Business Intelligence was a first generation tech idea - popular in the early 2000s, but totally outdated now.

It worked on the premise that all the data should be used to put pretty graphs on C Suite dashboards and these managers would then make good, data-driven decisions.

But what actually happened was that they used these graphs to support their pet project or to scupper those of their rivals. Meanwhile their day was driven by traffic lights - chasing the red ones which were already on their boss's dashboard so they had a confident answer - one which usually involved short-termism. The business went backwards. Fast.

Life meanwhile, except at Oracle, has moved on.

Data is much easier than it was. No longer does it need a data warehouse to pull it all together for processing overnight. Now it is unstructured, on the fly, instantly processed in the cloud and delivered to a mobile.

But the best data doesn't even reach that mobile. It is used by machine learning systems to produce self optimising and evolving systems. Systems which make decisions for themselves, without involving ego-driven C-Suite managers.
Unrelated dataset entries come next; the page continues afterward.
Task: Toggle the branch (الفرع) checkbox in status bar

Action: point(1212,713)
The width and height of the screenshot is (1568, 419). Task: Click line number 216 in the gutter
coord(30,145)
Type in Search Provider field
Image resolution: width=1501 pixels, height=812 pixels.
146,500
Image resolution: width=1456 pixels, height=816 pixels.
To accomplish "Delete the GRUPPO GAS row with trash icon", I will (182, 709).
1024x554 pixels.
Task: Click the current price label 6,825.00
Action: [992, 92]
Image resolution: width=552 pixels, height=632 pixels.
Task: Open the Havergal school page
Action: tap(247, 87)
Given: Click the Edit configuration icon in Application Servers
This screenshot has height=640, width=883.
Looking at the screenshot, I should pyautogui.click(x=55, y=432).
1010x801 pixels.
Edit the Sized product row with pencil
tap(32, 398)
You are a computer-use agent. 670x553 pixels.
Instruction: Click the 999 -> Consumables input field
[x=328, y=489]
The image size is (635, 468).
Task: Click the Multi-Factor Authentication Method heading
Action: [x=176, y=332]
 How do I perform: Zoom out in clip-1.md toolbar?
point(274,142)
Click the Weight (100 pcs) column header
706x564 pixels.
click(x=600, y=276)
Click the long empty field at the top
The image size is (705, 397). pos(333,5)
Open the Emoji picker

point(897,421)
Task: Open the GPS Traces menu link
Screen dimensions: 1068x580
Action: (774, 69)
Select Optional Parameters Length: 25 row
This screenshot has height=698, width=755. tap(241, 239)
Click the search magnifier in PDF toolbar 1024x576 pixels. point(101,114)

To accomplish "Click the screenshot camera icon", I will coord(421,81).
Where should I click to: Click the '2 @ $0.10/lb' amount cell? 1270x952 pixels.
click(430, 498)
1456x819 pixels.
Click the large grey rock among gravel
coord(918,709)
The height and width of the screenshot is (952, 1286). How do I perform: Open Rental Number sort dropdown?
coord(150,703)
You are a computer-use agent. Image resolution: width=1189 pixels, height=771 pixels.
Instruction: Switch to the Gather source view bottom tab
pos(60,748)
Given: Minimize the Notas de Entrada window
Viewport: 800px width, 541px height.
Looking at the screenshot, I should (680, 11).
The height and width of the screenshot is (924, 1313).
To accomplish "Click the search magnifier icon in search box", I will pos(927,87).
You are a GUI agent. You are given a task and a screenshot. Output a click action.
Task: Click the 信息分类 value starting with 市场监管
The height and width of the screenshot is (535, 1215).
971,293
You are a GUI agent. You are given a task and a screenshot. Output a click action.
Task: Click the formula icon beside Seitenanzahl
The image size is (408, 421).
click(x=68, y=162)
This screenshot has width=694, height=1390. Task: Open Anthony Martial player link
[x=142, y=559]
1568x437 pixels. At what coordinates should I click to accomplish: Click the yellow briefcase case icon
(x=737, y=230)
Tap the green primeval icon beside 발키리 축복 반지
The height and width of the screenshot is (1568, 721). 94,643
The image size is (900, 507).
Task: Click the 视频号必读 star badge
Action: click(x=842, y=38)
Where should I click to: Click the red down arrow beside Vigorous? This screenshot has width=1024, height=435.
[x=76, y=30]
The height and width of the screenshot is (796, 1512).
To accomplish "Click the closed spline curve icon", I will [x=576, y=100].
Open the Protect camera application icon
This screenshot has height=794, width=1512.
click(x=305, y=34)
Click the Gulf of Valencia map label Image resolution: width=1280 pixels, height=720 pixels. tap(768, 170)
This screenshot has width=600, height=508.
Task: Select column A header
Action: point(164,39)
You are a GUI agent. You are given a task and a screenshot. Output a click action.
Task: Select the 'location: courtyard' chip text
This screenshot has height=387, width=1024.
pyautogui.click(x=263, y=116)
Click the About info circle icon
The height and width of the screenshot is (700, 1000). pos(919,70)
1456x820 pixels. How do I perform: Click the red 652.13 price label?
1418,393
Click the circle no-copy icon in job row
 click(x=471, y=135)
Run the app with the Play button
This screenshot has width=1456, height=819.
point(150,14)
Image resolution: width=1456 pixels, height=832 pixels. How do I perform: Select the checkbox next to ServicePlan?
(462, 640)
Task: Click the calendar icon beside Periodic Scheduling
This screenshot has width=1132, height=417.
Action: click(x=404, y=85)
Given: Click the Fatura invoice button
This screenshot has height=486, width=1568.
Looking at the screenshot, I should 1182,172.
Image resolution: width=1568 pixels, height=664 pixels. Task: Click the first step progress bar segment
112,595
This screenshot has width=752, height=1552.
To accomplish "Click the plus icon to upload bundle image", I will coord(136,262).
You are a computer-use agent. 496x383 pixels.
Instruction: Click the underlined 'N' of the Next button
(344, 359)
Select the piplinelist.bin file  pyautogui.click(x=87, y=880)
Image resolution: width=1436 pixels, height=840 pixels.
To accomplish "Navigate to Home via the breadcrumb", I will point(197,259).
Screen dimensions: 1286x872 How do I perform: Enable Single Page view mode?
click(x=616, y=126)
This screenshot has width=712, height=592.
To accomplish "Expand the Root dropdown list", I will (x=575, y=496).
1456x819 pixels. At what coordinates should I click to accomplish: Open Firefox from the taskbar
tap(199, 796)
There is a singularity here. Systems have near limitless memory - they know what happened last time, the time before and the time before that. They have the processing power to run multiple threads, do continual AB testing and aggregate lots of data sources. They make more informed, more complex decisions than men with dashboards ever can.

Erik Brynolfsson put it well...
"In the first machine age we moved beyond the limitations of human muscle. In the second we will move beyond the limitations of the human mind".

Dilbert had his take too...
"The secret to my success is that I hire people smarter than me... then I tell these people what to do".

We now have machines which are smarter than us. So why are we trying to tell them what to do?

So begin your career by getting the hell out of backward companies like Oracle. Then start thinking ten years ahead, not ten years behind.

The future will not be ruled by machines, or by people, but by people/machine partnerships. Learn how to bring value to those partnerships. Then you can have a career in data and intelligence.